In The Pocket: And Other SF Stories
- First edition cover
- Author: Barry N. Malzberg
- Cover artist: Karel Thole
- Language: English
- Genre: Science fiction
- Publisher: Ace Books
- Publication date: 1971
- Publication place: United States
- Media type: Print (Paperback)
- Pages: 132
- OCLC: 317812387

= In the Pocket: And Other SF Stories =

In The Pocket: And Other SF Stories is a collection of science fiction stories by American writer Barry N. Malzberg, published under his "K. M. O'Donnell" byname.
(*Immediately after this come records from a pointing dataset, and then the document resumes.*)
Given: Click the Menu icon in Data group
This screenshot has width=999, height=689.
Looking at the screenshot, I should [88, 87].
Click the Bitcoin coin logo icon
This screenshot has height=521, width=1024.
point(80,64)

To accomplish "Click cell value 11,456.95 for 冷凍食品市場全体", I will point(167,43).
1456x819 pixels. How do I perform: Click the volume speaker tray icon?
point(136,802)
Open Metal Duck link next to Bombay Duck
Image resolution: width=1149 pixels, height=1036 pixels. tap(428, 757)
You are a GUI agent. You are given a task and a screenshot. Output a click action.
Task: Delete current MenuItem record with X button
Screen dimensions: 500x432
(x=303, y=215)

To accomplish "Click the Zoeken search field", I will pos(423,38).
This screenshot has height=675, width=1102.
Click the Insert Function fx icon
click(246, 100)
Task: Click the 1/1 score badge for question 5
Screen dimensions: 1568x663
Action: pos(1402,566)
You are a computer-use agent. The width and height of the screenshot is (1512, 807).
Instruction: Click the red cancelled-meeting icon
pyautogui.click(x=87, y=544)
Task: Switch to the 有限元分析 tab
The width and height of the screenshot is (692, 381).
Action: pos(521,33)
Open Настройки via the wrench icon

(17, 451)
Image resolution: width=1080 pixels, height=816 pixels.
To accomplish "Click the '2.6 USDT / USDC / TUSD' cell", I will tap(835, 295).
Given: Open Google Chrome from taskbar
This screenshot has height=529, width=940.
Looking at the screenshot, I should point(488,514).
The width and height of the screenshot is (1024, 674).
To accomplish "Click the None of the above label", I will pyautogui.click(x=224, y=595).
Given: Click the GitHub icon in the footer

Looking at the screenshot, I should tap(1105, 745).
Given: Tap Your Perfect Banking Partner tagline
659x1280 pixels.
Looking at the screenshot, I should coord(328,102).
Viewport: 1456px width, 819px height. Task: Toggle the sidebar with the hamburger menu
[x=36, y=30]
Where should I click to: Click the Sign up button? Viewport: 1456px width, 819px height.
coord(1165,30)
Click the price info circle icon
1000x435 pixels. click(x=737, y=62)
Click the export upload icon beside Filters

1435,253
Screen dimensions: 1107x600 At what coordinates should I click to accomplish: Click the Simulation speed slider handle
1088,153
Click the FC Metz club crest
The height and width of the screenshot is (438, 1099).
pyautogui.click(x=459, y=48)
The collection was issued as an Ace Double in 1971, bound together with Malzberg's Gather in the Hall of the Planets.

==Contents==
- "Author’s Introduction"
- "In the Pocket" (Nova 1 1970)
- "Gehenna" (Galaxy 1971)
- "Ah, Fair Uranus" (original)
- "Notes Just Prior to the Fall" (F&SF 1970)
- "As Between Generations" (Fantastic 1970)
- "The Falcon and the Falconeer" (F&SF 1969)
- "July 24, 1970" (Venture 1969)
- "Pacem Est" (written with Kris Neville) (Infinity #1 1970)
- "The New Rappacini" (Fantastic 1970)
- "Bat" (original)
- "A Question of Slant" (original)
- "What Time Was That?" (If 1969)
- "A Soulsong to the Sad, Silly, Soaring Sixties" (Fantastic 1971)
- "Addendum" (original)
- "The Idea" (original)

All stories were originally credited to "K. M. O'Donnell", except that "Gehenna", "Notes Just Prior to the Fall", "As Between Generations", "The Falcon and the Falconeer", "The New Rappacini", "What Time Was That?" and "A Soulsong to the Sad, Silly, Soaring Sixties" carried Malzberg's own byline; "Pacem Est" was credited to "O'Donnell" and Neville.

==Reception==
Theodore Sturgeon described the collection as "one of the most remarkable volumes I have ever held in my hands," saying "Malzberg/O'Donnell is a first-water, don't-give-a-damn writer."